Governo Federal e plataformas travam disputa em Brasília sobre custos de operação e proteção social. Enquanto Ministério defende remuneração digna para entregadores, empresas alertam para “realismo econômico” e possível queda no volume de pedidos.
Brasília/Nacional — O futuro do delivery no Brasil entra em uma fase decisiva na Câmara dos Deputados. O presidente da Casa, Hugo Motta, pretende colocar em votação até abril o projeto de lei que regulamenta o trabalho de motoristas e entregadores de aplicativos. O texto, no entanto, é o centro de uma queda de braço que envolve custos logísticos, direitos previdenciários e o preço da pizza ou do lanche que chega à casa de milhões de brasileiros.
As Propostas na Mesa
O grande ponto de discórdia é o valor mínimo por entrega. O Governo Federal, representado nas negociações pelo ministro Guilherme Boulos, endureceu a posição e exige que cada corrida de até 4km pague, no mínimo, R$ 10,00 ao trabalhador. Atualmente, o relator do projeto trabalha com um piso de R$ 8,50.
O que o Governo defende:
- Pagamento de R$ 10 fixos + R$ 2,50 por quilômetro adicional;
- Proibição de “entregas agrupadas” (quando o motoboy leva vários pedidos de uma vez);
- Contribuição previdenciária paga majoritariamente pelas plataformas.
O Argumento das Empresas
A Associação Brasileira de Mobilidade e Tecnologia (Amobitec) classifica a proposta como um risco à viabilidade do setor. Segundo Marcelo Ramos, vice-presidente da associação, o tabelamento ignora a lógica do livre mercado. “Se o custo da entrega dobra, o preço para o consumidor sobe. Isso retrai o consumo, e o entregador, no fim do mês, acaba ganhando menos porque o volume de pedidos despenca”, argumenta.
As empresas preferem um modelo baseado em remuneração mínima por hora logada, garantindo que o trabalhador não receba menos que um salário mínimo líquido, mas mantendo a flexibilidade das taxas por entrega conforme a demanda.
Comparativo de Visões
| Ponto de Conflito | Proposta do Governo | Visão das Empresas |
| Valor Mínimo | R$ 10,00 por entrega | Contra tabelamento / Defende por hora |
| Preço ao Cliente | Não deve aumentar (taxa vem do lucro) | Vai aumentar inevitavelmente |
| Vínculo | Autônomo com proteção previdenciária | Empresa de tecnologia (intermediária) |
| Eficiência | Fim do agrupamento de pedidos | Agrupamento reduz custos e preços |
Fake News e Polarização Política
O debate também transbordou para as redes sociais com desinformação.

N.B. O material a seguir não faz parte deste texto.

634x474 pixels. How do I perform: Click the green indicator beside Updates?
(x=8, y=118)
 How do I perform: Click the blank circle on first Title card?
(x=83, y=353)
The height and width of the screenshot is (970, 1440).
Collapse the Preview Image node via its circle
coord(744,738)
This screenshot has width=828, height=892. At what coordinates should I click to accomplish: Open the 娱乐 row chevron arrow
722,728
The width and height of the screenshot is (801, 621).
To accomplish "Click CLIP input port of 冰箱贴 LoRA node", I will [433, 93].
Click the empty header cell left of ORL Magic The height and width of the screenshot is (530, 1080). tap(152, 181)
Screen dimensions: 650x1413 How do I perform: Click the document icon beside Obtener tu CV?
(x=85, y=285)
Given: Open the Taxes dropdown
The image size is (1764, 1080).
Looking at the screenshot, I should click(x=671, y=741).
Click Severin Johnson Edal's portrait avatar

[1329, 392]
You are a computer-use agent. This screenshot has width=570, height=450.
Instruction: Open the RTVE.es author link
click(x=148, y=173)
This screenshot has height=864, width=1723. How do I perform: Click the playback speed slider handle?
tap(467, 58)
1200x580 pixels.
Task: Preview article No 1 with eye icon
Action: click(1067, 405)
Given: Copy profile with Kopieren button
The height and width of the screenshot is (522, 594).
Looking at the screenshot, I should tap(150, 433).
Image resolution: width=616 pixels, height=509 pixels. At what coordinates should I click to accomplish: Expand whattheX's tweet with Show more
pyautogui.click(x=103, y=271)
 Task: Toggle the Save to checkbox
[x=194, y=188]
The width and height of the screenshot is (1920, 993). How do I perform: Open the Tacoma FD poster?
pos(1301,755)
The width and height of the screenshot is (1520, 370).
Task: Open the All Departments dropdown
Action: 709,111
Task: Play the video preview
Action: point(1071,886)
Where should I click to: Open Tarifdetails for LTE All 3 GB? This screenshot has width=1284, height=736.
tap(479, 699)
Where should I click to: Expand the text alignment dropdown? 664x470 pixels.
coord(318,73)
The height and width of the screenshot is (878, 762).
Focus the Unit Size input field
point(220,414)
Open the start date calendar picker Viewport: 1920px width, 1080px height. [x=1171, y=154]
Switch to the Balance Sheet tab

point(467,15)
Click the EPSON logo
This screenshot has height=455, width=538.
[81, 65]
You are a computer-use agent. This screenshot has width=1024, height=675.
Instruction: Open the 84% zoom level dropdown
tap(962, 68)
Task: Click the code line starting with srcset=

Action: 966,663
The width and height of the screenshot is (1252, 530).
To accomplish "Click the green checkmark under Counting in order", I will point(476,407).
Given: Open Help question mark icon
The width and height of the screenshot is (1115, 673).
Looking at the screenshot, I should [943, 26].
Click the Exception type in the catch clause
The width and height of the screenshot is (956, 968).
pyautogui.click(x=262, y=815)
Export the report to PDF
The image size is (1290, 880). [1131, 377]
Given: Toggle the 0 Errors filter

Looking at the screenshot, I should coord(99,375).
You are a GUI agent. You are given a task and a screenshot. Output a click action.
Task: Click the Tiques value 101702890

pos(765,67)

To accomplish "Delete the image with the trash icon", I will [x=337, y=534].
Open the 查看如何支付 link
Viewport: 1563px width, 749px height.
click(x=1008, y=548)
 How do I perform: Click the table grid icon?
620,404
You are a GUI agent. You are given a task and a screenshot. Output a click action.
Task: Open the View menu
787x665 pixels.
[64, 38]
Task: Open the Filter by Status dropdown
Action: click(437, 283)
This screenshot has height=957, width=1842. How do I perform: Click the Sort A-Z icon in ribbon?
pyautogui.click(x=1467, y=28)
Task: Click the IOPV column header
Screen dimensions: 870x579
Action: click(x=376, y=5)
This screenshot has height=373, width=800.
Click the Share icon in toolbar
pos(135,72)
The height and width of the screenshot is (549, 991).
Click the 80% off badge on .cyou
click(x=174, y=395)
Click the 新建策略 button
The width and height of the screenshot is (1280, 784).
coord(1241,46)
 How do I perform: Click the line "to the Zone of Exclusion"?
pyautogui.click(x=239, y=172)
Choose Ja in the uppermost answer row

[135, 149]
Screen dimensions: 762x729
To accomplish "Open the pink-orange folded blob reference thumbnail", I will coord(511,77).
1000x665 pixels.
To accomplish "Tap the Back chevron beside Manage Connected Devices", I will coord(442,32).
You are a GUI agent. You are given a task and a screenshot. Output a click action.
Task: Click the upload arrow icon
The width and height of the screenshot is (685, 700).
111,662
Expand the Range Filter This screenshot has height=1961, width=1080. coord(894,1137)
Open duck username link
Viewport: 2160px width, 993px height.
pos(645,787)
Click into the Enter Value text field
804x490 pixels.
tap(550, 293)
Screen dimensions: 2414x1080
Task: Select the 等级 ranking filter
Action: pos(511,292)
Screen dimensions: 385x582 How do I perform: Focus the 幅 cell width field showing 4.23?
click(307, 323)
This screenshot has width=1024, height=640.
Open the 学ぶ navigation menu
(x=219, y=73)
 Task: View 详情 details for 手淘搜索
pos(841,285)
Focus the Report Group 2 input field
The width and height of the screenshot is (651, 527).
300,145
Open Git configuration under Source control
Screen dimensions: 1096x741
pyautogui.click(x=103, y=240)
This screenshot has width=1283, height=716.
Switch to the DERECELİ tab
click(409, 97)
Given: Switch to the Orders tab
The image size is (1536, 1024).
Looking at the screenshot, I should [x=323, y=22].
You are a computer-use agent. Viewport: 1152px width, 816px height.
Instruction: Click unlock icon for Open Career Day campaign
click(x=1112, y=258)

Publicações alegando que o governo “taxaria” os entregadores em R$ 10 foram classificadas como falsas. Na verdade, o valor refere-se ao ganho mínimo do prestador de serviço. Políticos de oposição, por outro lado, focam o discurso no “Custo Brasil”, alertando que a regulação estatal sempre acaba sendo paga pelo consumidor final.
Impacto Social vs. Impacto Econômico
Para o governo, a medida é uma questão de dignidade e segurança alimentar para o entregador. Para o setor privado, é uma intervenção que pode “matar a galinha dos ovos de ouro”, reduzindo a acessibilidade do serviço para a classe média e diminuindo as oportunidades de renda extra para milhares de brasileiros. A decisão final agora depende das articulações políticas no plenário, em um ano marcado por eleições municipais e forte pressão popular.